Foucault – Discipline and Punishment - Angela and Matthieu

The traditional, ritual, violent forms of control have been replaced by discipline. Under disciplinary systems the body is seen as something that can be subjected, used, transformed and improved individually. It aims to make the individual body “more obedient as it becomes more useful, and conversely”(Focault, 182). Discipline is concerned with the infinitesimal details of the individuals’ lives. It emerged in order to address the inefficiencies that arose with the rise of industrial production and the subsequent accumulation of the population into large institutions. Discipline is a technology, a set of techniques for ordering human multiplicities. The aim of discipline is to increase the docility and utility of the elements of a system thereby increasing the efficiency of the entire mass phenomena.

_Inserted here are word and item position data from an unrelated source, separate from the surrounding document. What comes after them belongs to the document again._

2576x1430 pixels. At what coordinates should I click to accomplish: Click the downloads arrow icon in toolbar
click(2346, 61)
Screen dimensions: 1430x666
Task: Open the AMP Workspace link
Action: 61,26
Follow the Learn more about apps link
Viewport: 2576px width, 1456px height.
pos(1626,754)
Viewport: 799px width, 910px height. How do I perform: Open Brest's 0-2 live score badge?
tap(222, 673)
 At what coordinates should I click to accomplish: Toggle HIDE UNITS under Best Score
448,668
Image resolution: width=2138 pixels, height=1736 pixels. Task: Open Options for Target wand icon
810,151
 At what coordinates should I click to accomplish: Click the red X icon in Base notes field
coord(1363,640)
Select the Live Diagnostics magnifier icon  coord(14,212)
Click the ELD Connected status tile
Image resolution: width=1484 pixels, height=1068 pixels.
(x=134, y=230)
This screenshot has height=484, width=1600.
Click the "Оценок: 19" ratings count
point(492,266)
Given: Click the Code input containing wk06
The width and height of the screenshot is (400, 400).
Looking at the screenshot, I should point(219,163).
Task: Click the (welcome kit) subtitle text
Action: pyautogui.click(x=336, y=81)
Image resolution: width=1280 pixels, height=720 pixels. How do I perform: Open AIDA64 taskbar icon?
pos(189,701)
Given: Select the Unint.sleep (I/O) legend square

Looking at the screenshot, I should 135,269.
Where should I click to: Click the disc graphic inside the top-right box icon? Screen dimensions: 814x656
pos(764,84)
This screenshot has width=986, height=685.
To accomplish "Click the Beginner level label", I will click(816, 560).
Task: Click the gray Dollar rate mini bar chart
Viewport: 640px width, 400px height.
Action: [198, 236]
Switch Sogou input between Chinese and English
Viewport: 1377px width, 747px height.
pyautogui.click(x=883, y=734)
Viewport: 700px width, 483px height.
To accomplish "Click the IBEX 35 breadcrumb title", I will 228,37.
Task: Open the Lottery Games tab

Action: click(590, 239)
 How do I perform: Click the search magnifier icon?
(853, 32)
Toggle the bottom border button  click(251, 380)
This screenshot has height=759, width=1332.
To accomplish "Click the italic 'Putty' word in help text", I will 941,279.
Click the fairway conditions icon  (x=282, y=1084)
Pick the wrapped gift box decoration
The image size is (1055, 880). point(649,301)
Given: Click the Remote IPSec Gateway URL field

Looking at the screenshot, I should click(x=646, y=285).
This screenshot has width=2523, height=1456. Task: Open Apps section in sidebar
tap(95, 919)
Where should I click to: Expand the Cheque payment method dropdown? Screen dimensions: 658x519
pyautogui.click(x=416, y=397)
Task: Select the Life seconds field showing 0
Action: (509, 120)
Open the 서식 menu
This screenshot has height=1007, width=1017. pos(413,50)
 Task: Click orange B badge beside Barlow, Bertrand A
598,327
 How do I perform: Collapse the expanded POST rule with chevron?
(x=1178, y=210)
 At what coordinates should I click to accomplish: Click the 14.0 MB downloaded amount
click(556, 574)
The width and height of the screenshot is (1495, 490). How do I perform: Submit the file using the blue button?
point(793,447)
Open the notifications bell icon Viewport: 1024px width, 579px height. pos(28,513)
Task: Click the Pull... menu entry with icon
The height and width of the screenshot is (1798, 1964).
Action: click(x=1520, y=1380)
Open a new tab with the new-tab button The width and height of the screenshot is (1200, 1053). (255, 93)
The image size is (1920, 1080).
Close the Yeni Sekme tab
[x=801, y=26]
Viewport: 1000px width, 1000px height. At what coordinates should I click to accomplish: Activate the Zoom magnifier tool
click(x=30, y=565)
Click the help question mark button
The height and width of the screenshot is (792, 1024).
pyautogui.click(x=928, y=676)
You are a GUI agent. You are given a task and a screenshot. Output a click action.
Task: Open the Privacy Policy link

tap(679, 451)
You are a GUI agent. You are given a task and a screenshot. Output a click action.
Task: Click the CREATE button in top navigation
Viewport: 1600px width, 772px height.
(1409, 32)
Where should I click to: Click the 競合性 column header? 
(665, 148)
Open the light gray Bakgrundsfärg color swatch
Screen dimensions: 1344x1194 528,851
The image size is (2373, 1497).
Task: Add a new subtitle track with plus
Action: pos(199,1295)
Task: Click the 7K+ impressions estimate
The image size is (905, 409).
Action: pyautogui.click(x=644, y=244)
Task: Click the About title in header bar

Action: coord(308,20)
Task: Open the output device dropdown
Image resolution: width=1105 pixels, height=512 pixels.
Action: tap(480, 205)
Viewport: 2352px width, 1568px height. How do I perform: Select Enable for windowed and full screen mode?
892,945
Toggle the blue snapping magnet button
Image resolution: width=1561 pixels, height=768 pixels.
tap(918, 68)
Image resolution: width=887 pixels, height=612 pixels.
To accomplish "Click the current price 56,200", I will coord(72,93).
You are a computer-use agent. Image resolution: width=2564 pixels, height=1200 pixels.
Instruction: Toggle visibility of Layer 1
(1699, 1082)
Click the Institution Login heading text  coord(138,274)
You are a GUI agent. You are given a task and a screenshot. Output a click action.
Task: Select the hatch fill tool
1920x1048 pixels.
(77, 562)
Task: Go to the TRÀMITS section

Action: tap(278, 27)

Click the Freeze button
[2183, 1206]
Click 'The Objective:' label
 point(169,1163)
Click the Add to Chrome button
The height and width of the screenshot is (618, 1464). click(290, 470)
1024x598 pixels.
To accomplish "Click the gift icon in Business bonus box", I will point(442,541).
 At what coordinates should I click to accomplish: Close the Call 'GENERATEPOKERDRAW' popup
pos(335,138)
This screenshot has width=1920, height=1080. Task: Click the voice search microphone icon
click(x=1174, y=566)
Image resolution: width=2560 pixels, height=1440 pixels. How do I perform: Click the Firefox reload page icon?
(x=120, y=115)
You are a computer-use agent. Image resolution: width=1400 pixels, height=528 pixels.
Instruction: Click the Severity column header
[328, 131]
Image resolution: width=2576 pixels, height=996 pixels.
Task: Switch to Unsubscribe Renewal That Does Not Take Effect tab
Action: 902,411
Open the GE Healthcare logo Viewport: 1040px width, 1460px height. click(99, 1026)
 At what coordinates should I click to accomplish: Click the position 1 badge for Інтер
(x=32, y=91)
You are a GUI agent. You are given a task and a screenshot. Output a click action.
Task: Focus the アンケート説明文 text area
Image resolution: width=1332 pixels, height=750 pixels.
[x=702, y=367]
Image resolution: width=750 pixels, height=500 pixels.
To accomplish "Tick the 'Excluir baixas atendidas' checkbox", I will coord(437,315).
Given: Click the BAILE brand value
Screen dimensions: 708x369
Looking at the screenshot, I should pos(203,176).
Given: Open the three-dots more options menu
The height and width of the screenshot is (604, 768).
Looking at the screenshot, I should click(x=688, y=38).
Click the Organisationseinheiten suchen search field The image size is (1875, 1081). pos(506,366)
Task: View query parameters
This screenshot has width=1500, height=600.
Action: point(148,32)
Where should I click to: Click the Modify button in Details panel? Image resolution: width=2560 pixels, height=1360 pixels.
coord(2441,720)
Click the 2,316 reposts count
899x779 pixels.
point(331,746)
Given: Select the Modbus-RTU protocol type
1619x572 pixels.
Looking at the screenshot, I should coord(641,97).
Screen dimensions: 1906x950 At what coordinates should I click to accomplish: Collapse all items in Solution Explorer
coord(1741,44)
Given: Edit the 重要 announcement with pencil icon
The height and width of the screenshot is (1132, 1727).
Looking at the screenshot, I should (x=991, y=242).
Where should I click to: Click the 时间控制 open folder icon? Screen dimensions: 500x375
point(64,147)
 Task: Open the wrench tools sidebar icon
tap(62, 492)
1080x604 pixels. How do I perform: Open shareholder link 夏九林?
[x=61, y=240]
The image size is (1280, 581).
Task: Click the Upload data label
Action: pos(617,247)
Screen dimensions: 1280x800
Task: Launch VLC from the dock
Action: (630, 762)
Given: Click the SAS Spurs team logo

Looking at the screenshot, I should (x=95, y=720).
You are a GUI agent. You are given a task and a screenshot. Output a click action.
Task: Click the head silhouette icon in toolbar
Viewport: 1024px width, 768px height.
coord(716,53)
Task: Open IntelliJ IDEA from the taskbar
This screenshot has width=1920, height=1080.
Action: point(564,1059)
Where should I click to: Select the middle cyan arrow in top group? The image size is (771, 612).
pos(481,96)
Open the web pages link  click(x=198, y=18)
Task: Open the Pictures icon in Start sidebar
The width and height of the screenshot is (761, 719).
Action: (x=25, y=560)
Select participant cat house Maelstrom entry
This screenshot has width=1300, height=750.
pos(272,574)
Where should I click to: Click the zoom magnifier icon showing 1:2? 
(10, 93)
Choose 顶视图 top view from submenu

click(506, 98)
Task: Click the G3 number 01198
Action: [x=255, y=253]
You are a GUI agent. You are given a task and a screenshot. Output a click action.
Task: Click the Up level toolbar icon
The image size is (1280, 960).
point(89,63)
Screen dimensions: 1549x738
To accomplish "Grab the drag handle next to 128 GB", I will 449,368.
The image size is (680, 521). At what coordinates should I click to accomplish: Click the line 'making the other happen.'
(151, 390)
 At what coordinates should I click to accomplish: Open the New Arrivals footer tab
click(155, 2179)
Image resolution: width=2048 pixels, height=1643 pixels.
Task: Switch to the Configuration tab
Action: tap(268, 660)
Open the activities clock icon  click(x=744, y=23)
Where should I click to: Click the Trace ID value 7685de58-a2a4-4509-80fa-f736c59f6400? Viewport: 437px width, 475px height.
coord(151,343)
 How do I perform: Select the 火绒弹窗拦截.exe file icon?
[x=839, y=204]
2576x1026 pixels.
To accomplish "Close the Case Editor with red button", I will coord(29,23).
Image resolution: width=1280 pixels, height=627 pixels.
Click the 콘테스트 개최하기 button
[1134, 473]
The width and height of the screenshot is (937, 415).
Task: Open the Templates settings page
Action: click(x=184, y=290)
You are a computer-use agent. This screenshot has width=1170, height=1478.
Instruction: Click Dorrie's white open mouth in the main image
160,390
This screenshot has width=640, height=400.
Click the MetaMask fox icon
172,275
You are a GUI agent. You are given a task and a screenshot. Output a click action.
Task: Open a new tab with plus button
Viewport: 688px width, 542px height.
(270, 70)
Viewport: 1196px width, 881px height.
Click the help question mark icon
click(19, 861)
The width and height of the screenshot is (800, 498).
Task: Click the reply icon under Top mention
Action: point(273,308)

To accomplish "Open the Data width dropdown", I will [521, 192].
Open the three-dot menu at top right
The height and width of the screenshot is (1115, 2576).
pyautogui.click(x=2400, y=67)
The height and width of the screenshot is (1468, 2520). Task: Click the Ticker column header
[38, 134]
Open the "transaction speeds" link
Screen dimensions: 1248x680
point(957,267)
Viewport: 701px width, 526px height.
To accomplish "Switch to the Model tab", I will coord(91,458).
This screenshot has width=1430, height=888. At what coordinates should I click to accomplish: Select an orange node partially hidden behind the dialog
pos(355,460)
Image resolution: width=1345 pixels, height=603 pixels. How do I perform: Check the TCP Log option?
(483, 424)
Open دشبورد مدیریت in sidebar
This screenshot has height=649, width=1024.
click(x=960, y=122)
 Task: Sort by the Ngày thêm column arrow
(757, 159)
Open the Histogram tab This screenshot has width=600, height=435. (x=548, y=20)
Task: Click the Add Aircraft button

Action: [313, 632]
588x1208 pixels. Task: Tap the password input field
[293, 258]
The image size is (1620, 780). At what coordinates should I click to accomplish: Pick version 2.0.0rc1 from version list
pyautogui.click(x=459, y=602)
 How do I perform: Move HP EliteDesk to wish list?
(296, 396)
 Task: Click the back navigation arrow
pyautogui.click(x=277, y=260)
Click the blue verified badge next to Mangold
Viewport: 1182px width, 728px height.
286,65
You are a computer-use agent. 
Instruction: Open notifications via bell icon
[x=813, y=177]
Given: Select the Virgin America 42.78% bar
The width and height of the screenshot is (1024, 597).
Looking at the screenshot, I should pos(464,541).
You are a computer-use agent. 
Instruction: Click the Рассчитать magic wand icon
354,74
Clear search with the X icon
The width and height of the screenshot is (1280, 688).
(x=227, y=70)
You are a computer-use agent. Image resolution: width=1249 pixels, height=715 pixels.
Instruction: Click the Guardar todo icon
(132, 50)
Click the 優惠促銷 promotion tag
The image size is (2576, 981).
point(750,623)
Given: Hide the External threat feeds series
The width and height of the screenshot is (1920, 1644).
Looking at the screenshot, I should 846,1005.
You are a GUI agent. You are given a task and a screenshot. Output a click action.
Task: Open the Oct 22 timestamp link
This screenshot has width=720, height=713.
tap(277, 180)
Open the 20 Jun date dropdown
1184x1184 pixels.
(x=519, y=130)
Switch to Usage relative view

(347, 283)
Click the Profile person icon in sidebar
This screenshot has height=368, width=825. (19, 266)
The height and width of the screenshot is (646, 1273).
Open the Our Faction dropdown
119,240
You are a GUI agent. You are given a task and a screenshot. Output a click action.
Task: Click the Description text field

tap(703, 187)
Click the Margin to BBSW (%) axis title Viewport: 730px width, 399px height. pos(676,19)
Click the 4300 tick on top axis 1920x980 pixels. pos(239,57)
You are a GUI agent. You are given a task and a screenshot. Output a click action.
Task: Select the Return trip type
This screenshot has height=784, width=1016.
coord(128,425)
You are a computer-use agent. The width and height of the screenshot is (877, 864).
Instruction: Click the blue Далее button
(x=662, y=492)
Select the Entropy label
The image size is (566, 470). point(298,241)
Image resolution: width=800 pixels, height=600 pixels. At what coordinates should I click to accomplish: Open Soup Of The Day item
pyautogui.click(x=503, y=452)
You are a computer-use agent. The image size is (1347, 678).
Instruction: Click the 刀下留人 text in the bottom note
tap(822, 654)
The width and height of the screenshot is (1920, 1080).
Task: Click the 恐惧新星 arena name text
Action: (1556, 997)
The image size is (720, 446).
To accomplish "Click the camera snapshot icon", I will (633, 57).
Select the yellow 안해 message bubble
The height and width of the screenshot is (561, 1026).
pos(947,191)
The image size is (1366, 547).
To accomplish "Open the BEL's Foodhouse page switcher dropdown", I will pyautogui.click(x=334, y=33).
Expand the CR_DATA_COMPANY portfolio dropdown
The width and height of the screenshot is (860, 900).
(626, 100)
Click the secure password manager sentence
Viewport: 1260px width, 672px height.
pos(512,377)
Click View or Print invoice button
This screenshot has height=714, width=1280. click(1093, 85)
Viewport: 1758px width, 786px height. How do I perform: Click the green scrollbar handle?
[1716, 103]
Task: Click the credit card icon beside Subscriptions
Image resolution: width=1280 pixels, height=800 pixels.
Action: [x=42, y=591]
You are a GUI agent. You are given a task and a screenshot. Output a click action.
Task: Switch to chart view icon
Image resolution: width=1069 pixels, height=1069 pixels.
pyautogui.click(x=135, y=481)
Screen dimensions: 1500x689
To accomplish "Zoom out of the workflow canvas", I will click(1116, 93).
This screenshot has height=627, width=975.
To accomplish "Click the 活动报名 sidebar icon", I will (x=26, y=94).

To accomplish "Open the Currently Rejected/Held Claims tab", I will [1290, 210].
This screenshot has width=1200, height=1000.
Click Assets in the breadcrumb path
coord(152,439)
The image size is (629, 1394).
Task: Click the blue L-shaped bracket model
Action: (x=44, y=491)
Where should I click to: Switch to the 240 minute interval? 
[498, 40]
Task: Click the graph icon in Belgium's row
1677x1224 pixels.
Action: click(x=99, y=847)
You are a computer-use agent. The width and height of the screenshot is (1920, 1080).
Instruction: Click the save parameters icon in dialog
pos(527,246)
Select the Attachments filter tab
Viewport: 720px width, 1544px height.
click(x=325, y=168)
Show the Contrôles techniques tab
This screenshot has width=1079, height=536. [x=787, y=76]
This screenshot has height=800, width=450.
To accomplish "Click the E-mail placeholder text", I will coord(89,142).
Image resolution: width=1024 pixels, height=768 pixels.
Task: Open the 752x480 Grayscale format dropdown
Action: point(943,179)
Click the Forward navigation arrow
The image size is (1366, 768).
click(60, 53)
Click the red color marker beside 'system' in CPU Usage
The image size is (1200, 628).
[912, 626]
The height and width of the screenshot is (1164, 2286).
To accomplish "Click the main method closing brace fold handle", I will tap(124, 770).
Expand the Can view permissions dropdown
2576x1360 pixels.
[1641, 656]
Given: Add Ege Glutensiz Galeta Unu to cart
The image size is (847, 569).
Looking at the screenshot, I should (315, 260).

Through hierarchical observation (via surveillance), normalizing judgment (via punishment) and examination the masses are individualized and categorized by degrees of normality. The process of normalization ensures homogeneity as well as individuality, which allows for the determination of difference. Examination is the ritual of power of discipline, serving as a mechanism of objectification. It provides documentation of the individual, thus formalizing the individual within power relation. It provides a framework in which the individual is analyzable, describable object and for which the document serves as a tool of control and domination.
In “Postscript on the Societies of Control” Deleuze reflects on the difference between Foucault’s Discipline and a new form of control, which he refers to as the societies of control. In societies of control controls are modulations, factories are replaced by corporations, schools by perpetual learning and examination by continuous control. Societies of control are societies in a higher order capitalism in which the operation of markets is the instrument of social control and individuals are pitted against one another in order to motivate.

How does Foucault’s analysis of the examination and Deleuze’s analysis of competition for the purpose of motivation relate to the systems of control in Concordia University? Compuational Arts? CART 255? Can you see either of these models of systems of control functioning in these environment?

What kinds of architectures (if any) will enforce societies of control?